1. De Heer is mijn Licht; waarom dan gevreesd?
Nabij mij, heel dicht, is Hij door zijn Geest.
Hij is mijn Verlosser van zonde en smart,
die zaal’ge verzeek’ring geeft Hij in mijn hart.
De Heer is mijn Licht,
Hij is mijn vreugd en gezang,
Hij leert mij mijn plicht,
Hij leidt, Hij leidt steeds mijn gang.
2. De Heer is mijn Licht; ’t gelovige oog
is immer gericht op ’t Zion zo hoog,
waar Jezus in glorie en glans zit getroond.
Hoe kan ik dan blijven waar duisternis woont?
De Heer is mijn Licht,
Hij is mijn vreugd en gezang,
Hij leert mij mijn plicht,
Hij leidt, Hij leidt steeds mijn gang.
3. De Heer is mijn Licht; de Heer is mijn kracht.
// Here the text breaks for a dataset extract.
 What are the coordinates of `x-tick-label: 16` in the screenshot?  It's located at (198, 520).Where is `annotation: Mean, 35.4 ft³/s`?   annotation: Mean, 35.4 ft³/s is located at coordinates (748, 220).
Der zonde lust zwicht, ‘k verwin in zijn macht.
Mijn zwakheid bedekt Hij met teed’re genâ,
en op mijn gebed volgt zijn zegen weldra.
De Heer is mijn Licht,
Hij is mijn vreugd en gezang,
Hij leert mij mijn plicht,
Hij leidt, Hij leidt steeds mijn gang.
4. De Heer is mijn Licht; mijn eeuwige goed.
Zijn vlekloos gezicht kent glans slechts en gloed.
Hij is mijn Behouder, mijn koninklijk Hoofd,
zijn eernaam word’ immer verhoogd en geloofd.
De Heer is mijn Licht,
Hij is mijn vreugd en gezang,
Hij leert mij mijn plicht,
Hij leidt, Hij leidt steeds mijn gang.